Work to complete
Write out the items verbatim, from the line containing "Given: Select the Effets d'image IA tab" down to the line containing "Looking at the", both included. Leave the pictures out of your answer.

Supplied material
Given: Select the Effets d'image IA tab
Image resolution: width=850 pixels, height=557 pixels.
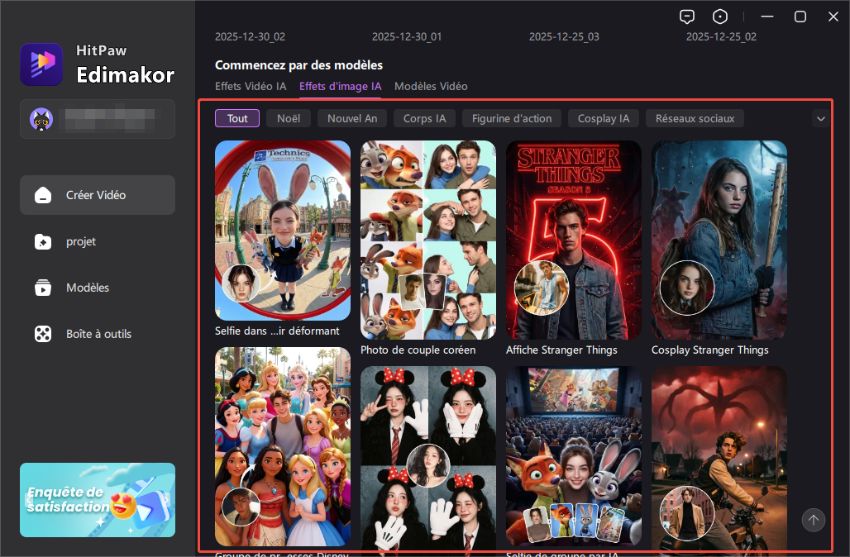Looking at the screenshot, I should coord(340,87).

---

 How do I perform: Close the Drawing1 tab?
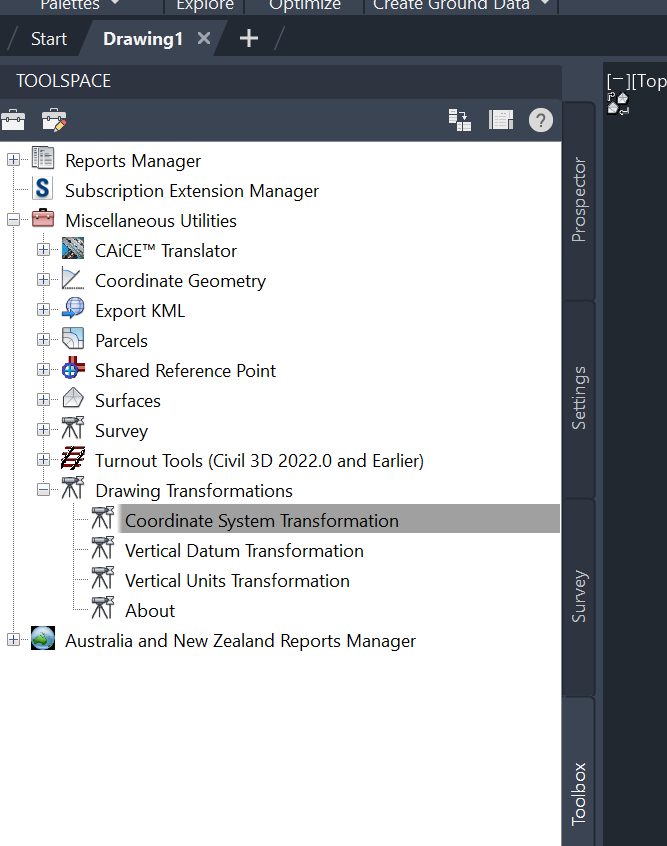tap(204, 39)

* * *

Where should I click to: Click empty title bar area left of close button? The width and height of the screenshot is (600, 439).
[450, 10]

Written response
Given: Select the Effets d'image IA tab
Image resolution: width=850 pixels, height=557 pixels.
Looking at the screenshot, I should coord(340,87).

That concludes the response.